━━ The data ━━

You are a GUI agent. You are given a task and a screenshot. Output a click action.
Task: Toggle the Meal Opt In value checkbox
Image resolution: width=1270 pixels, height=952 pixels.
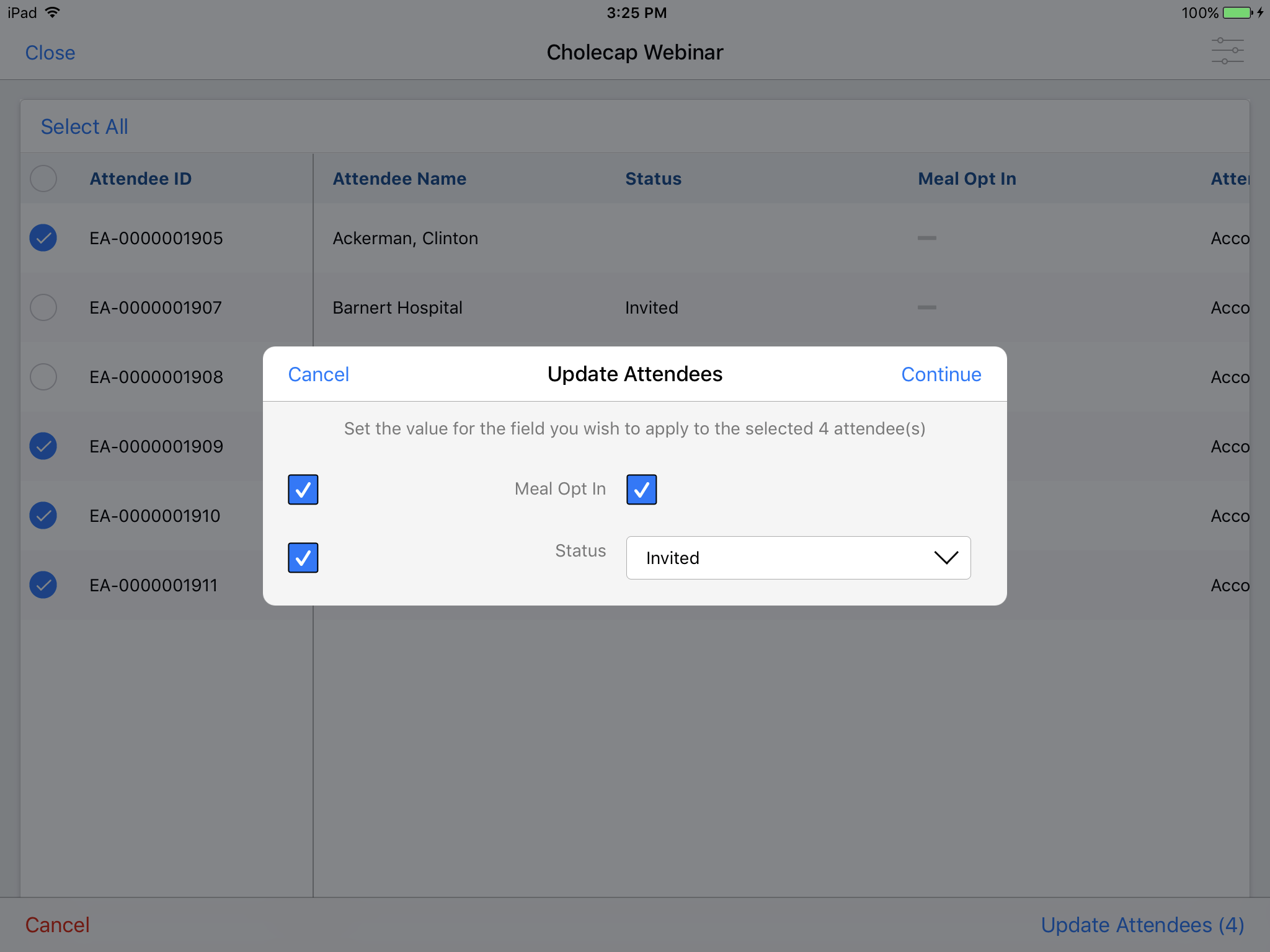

━━━
━━ The data ━━

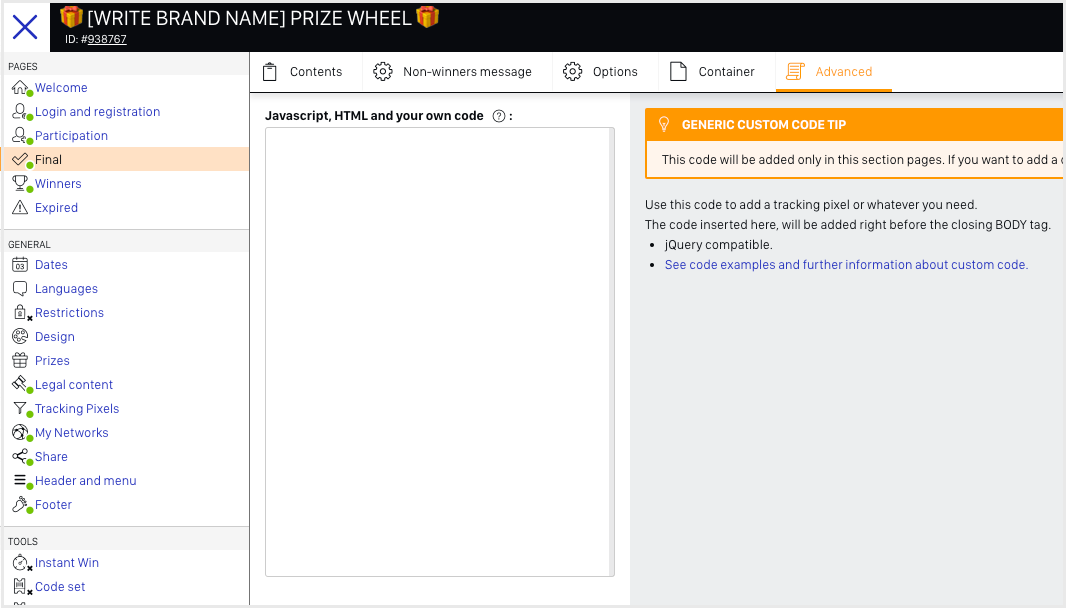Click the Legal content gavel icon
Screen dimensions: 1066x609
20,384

━━━

Exercise description →
Duplicate the material from the line containing "You are a GUI" up to and including the line containing "Image resolution: width=1270".

Output of the exercise →
You are a GUI agent. You are given a task and a screenshot. Output a click action.
Task: Toggle the Meal Opt In value checkbox
Image resolution: width=1270 pixels, height=952 pixels.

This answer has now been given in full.